6 points, SCA Band 3, 0.125 EFTSL
Postgraduate - Unit
Refer to the specific census and withdrawal dates for the semester(s) in which this unit is offered.
Faculty
Chief examiner(s)
The Hon Professor Peter R A Gray AM Personal ProfilePersonal Profile (http://www.law.monash.edu/staff/postgraduate/sess-peter-gray.html)
Quota applies
Postgraduate programs are based on a model of small group teaching and therefore class sizes need to be restricted.
Not offered in 2019
Notes
For postgraduate Law discontinuation dates, please see http://www.monash.edu/law/current-students/postgraduate/pg-jd-discontinuation-dates
For postgraduate Law unit timetables, please see http://law.monash.edu.au/current-students/course-unit-information/timetables/postgraduate/index.html
Synopsis
Legal process depends on language, oral and written.
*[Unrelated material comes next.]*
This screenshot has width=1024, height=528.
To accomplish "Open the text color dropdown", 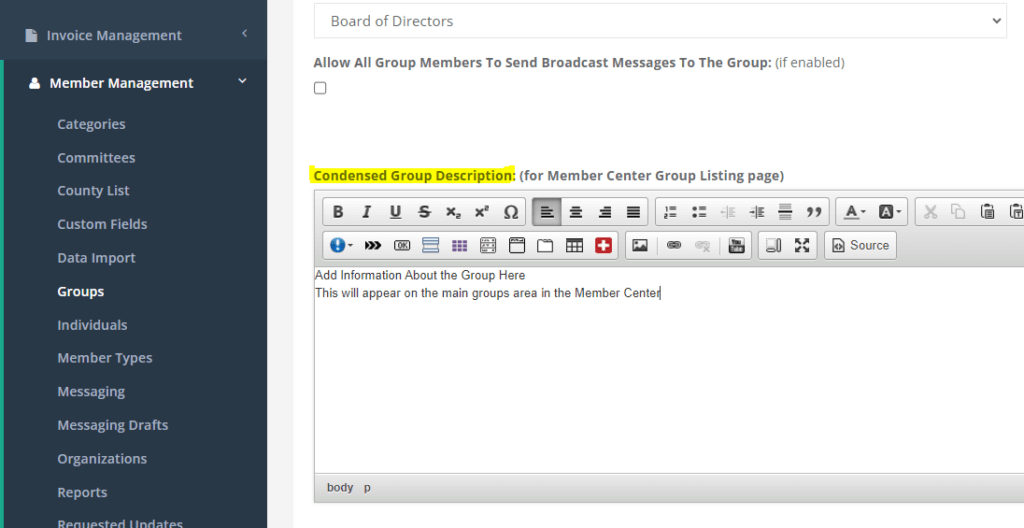I will 854,212.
This unit focuses on the role and the effectiveness of language in the legal process.
Topics studied include:
- the history and complexity of legal language;
- language in statutes, contracts and other instruments and its interpretation;
the plain language movement;
- the importance of language in investigation and preparation (police cautions and interviews, lawyer interviews, preparation of witness statements and affidavits);
- language in courtroom and other proceedings (examination of witnesses;
- communication with juries, oral and written submissions);
- language in mediation;
- communication with people without English or with low competency in English (interpreters, unrepresented litigants, cross-cultural communication, Aboriginal people, children); and
- linguists as experts (authorship identification, voice recognition, phonetics, language identity, suicide notes and ransom notes etc, trade marks).
Outcomes
On completion of this course, students will:
- apply knowledge and understanding of the way in which legal language has developed, and of current developments, and use that knowledge and understanding creatively and with initiative in a variety of legal processes and work settings;
- investigate, analyse and synthesise complex information, problems, concepts and theories in relation to approaches to statutory construction and in relation to other forms of legal communication, such as interviews, transcripts, evidence, affidavits and arguments;
- evaluate critically the effectiveness of different forms of legal communication and language in varied adversarial and non-adversarial settings, including courts, tribunals and mediations, and with interpreters, non-standard English speakers and expert witnesses;
- recognise and evaluate critically issues of communication in judges' direction to juries, questioning of witnesses and oral and written arguments;
- conduct research and present original work in relation to legal language and communication based on knowledge of appropriate research principles; and
- use cognitive, technical and creative skills to generate and evaluate at an abstract level, and at a high level of competence, complex ideas and concepts relevant to legal language and methods, particularly in relation to: effective interviews of clients and witnesses; witness statements and affidavits; oral arguments; communications with unrepresented litigants; cross-cultural communication; vulnerable people in the legal process, including Aboriginal people and children; and the techniques and reasoning used in expert linguistic evidence.
Assessment
One research assignment (3,750 words): 50%
One take-home examination (3,750 words): 50%
Workload requirements
24 contact hours per teaching period (either intensive, semi-intensive or semester long, depending on the Faculty resources, timetabling and requirements)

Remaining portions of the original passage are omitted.